▸ FRAGMENTO PROPORCIONADO
-*-

Filosofía Política de Rousseau
Según el pensamiento de Rousseau, en el estado de naturaleza, el ser humano es íntegro, sano y moralmente recto, con completa libertad y sin obligaciones morales o religiosas. No tiene motivos para entrar en conflicto, y todos son considerados iguales. El ingreso en la sociedad es el que corrompe al ser humano, generando desigualdad y conflicto. En la sociedad, los más privilegiados imponen leyes sobre los menos favorecidos. La propiedad privada es el origen de la desigualdad y la injusticia, en contraste con las ideas de Hobbes y Locke. Una vez establecida la sociedad, no hay vuelta atrás al estado natural. Se necesita un nuevo contrato social basado en el bien común, la igualdad y la libertad.
El Estado de Naturaleza
En su teoría social, Rousseau presenta el estado de naturaleza como una reconstrucción imaginaria de cómo habría sido la vida humana antes de la formación de la sociedad. En este estado, los seres humanos son impulsados por el deseo de conservación, la compasión por sus semejantes, el ansia de superación y la libertad. La finalidad de esta hipótesis es doble: asignar un valor normativo a las instituciones sociales (bueno o malo), y servir como punto de referencia para comparar y calificar diferentes instituciones sociales. Rousseau introduce la hipótesis del “buen salvaje”, argumentando que el hombre en estado de naturaleza no es malvado, sino que la sociedad lo corrompe. El buen salvaje es inherentemente bondadoso y vive en igualdad, sin necesidad de principios morales.

-*-

▸ Elementos guardados
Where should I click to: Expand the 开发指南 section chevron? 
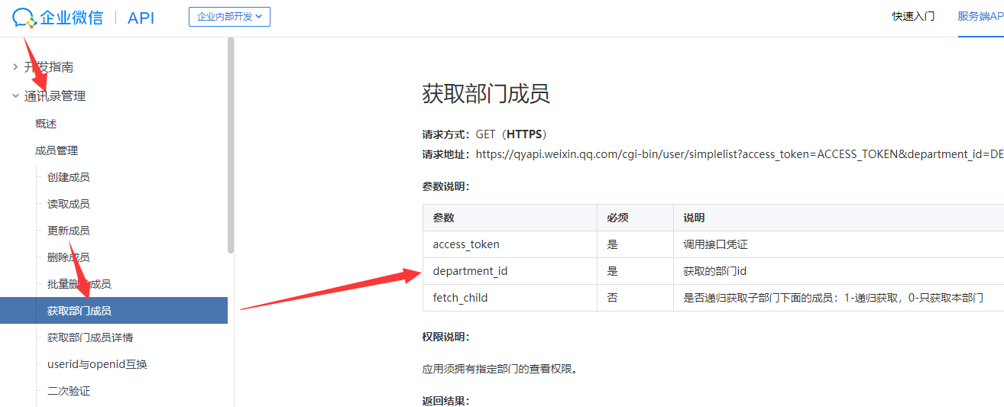coord(15,67)
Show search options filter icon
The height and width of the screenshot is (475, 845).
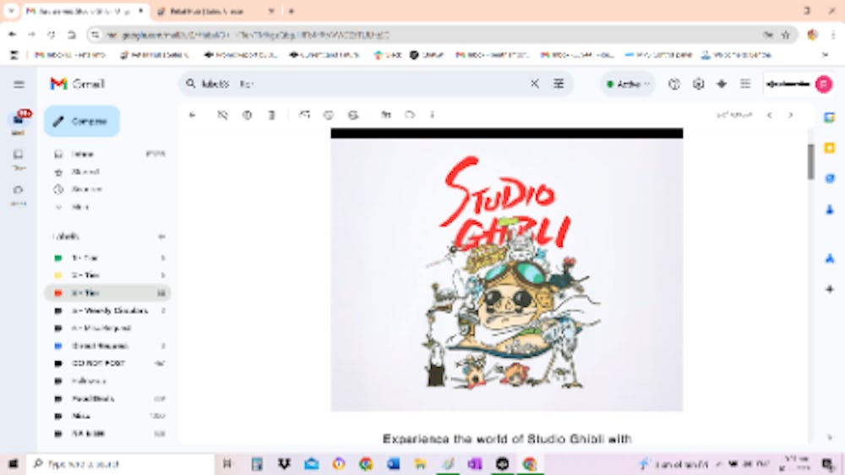559,84
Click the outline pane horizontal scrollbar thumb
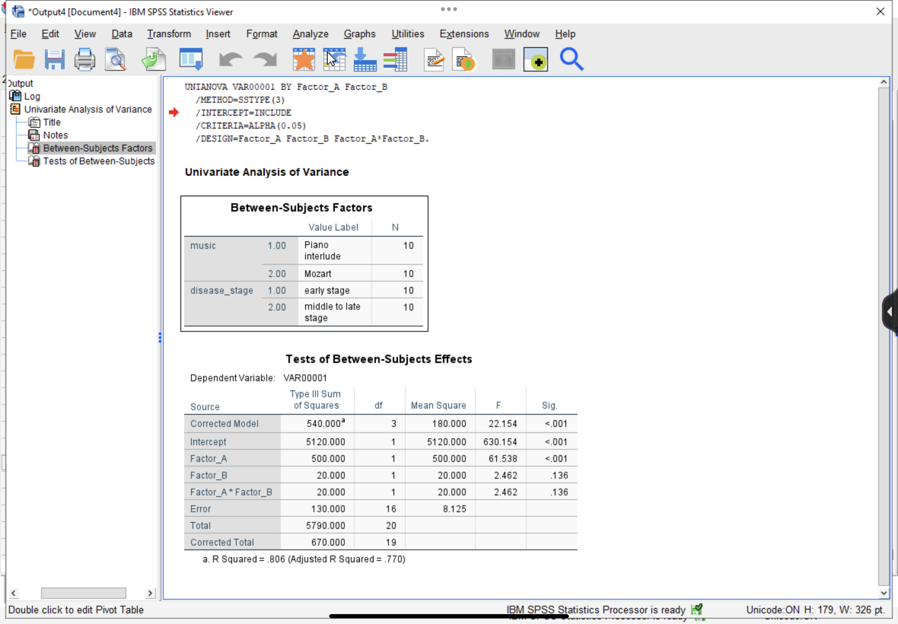 [83, 593]
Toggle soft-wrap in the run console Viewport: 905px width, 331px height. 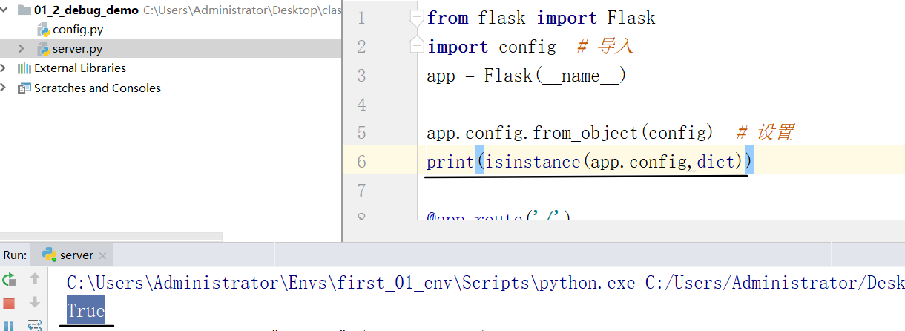(34, 325)
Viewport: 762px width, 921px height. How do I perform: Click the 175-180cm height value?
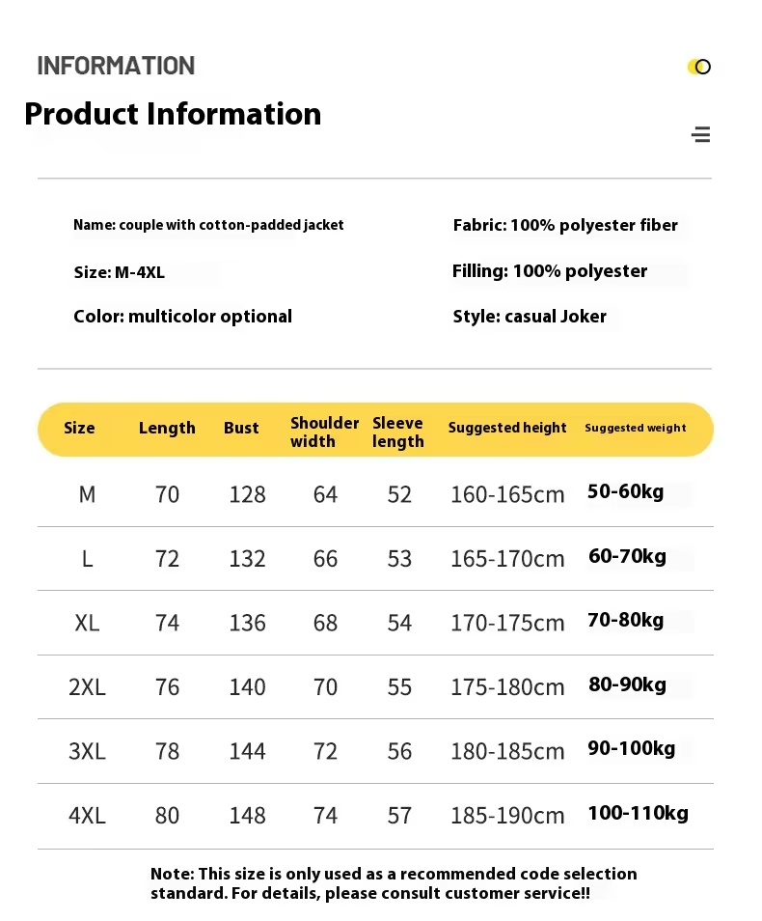(x=507, y=687)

-*-

▸ QUÉ HACER
1 - Reproduce tal cual el pasaje del fragmento sobre Rousseau que empieza en "Filosofía Política de" y termina en "igualdad y la libertad.".
2 - Según el fragmento sobre Rousseau, ¿qué es el origen de la desigualdad y la injusticia?
Responde basándote solo en el fragmento.

▸ PROBLEMAS RESUELTOS
1 -
Filosofía Política de Rousseau
Según el pensamiento de Rousseau, en el estado de naturaleza, el ser humano es íntegro, sano y moralmente recto, con completa libertad y sin obligaciones morales o religiosas. No tiene motivos para entrar en conflicto, y todos son considerados iguales. El ingreso en la sociedad es el que corrompe al ser humano, generando desigualdad y conflicto. En la sociedad, los más privilegiados imponen leyes sobre los menos favorecidos. La propiedad privada es el origen de la desigualdad y la injusticia, en contraste con las ideas de Hobbes y Locke. Una vez establecida la sociedad, no hay vuelta atrás al estado natural. Se necesita un nuevo contrato social basado en el bien común, la igualdad y la libertad.

2 - La propiedad privada.